I’m in California but fortunately was up early enough to participate in an unexpected White House conference call. This was a preview of the press conference held this afternoon to announce food company pledges to reduce the calories in their products by 1.5 trillion by 2015. As the press release explains, the 16 food company members of the Healthy Weight Commitment Foundation (HWCF)
are pledging to take actions aimed at reducing 1.5 trillion product calories by the end of 2015. As an interim step to this goal, HWCF will seek to reduce calories by 1 trillion in 2012.
The energy gap? That’s the 1.5 trillion excess calories that Americans consume each year on average. This number assumes that the American population consumes an excess of 100 calories a day (the kids’ gap is less). This number comes from some unexplained manipulation of 100 calories x 365 days per year x 300 million Americans.
How will food companies do this?
Healthy Weight Commitment Foundation manufacturing companies will pursue their calorie reduction goals by growing and introducing lower-calorie options; changing product recipes where possible to lower the calorie content of current products; or reducing portion sizes of existing single-serve products. These changes will help Americans reduce their calorie intake, improve their overall nutrition and close the energy gap.
How will we know they will actually do this?
To assess the impact of the pledge, the Robert Wood Johnson Foundation (RWJF) will support a rigorous, independent evaluation of how the Healthy Weight Commitment Foundation’s efforts to reduce calories in the marketplace affect calories consumed by children and adolescents. RWJF will publicly report its findings.
What are we to make of all this? Is this a great step forward or a crass food industry publicity stunt?* History suggests the latter possibility. Food companies have gotten great press from announcing changes to their products without doing anything, and every promise helps stave off regulation.
On the other hand, the RWJF evaluation sounds plenty serious, and top-notch people are involved in it. If the companies fail to do as promised, this will be evident and evidence for the need for regulation.
As I explained to Jane Black of the Washington Post, the White House efforts to tackle childhood obesity have been consistent and relentless. What the White House is doing is holding food companies to the fire for making kids fat. That’s awkward for the companies. They don’t see it as good for business.
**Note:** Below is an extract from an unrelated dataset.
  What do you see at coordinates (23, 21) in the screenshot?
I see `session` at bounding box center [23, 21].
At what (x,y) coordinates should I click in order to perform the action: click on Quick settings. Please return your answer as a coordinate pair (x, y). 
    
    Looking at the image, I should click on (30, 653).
Hence the agreement to change.
What the White House has not been able to get are similar pledges about marketing to kids, but that – and front-of-package labeling – are clearly the next targets.
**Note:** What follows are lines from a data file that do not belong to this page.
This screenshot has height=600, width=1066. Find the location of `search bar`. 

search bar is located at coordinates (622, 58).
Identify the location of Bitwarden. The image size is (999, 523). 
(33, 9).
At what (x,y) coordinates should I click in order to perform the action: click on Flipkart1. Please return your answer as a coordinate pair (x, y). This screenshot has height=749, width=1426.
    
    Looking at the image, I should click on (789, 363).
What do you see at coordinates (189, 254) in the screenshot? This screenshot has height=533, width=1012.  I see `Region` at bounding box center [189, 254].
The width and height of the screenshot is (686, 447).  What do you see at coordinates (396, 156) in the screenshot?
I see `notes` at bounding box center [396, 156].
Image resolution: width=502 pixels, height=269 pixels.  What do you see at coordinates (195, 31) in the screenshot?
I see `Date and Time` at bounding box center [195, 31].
So let’s give Michelle Obama a big hand for taking this on. I will be watching for the evaluation with great interest although I hate the idea that we have to wait until 2015 to see the results.
*Added comment: see Michele Simon’s considerably less optimistic post on this. As she puts it, “who needs policy when you’ve got promises?”
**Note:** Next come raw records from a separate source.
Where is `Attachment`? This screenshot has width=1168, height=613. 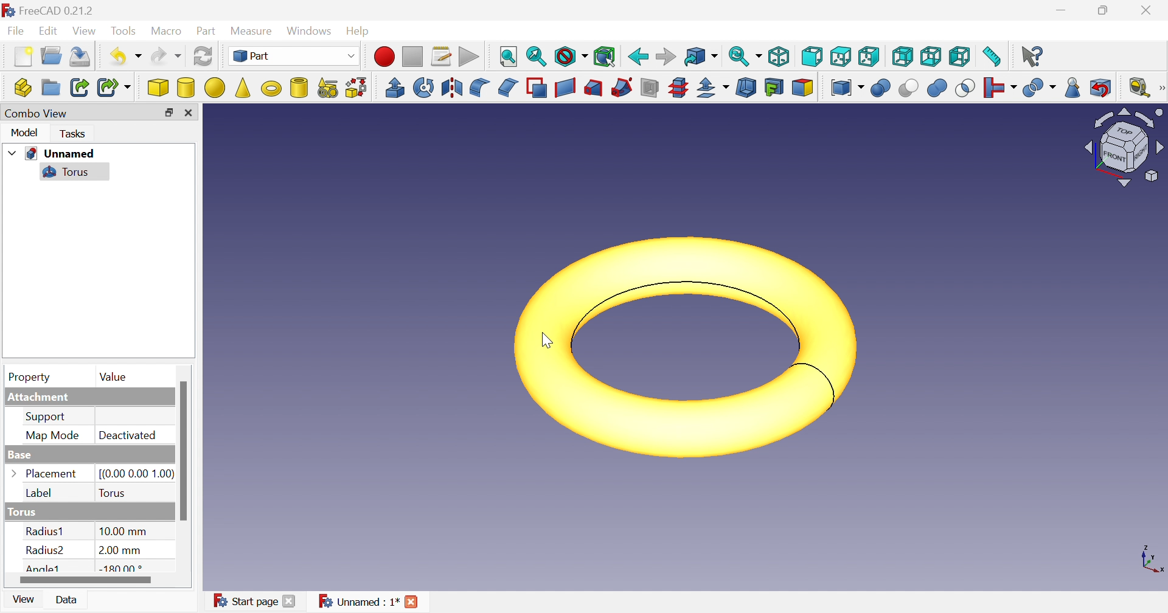 Attachment is located at coordinates (42, 398).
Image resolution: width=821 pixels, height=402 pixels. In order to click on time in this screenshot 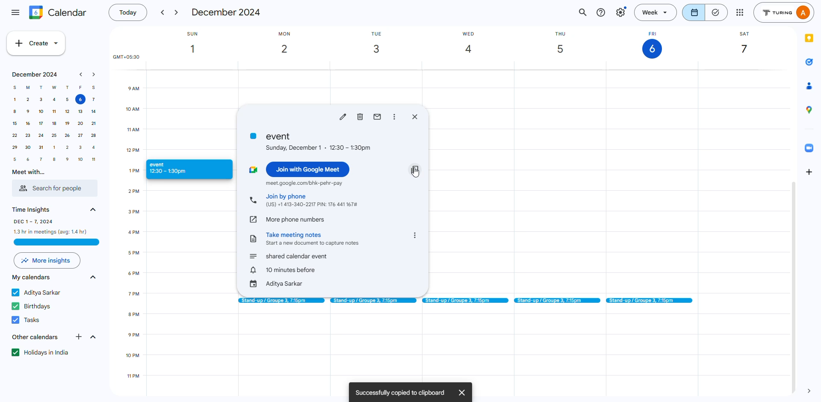, I will do `click(138, 283)`.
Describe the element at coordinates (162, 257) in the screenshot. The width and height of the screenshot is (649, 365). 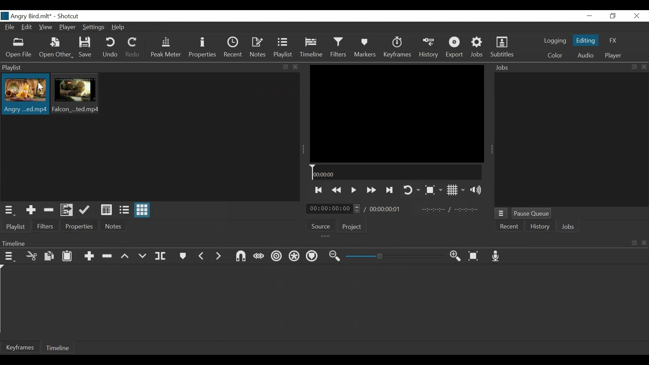
I see `Split at playhead` at that location.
Update May 18: FoodSafetyNews covered the event. The Atlantic’s political editor is skeptical and notes the absence of a
Calorie Measuring Authority, and the science of counting calories is not as exact as one might think. The Grocery Manufacturers Association, which helped to put together today’s event, spent $1 million in the first quarter of 2010 on lobbying, much of it for the maintenance of corn subsidies.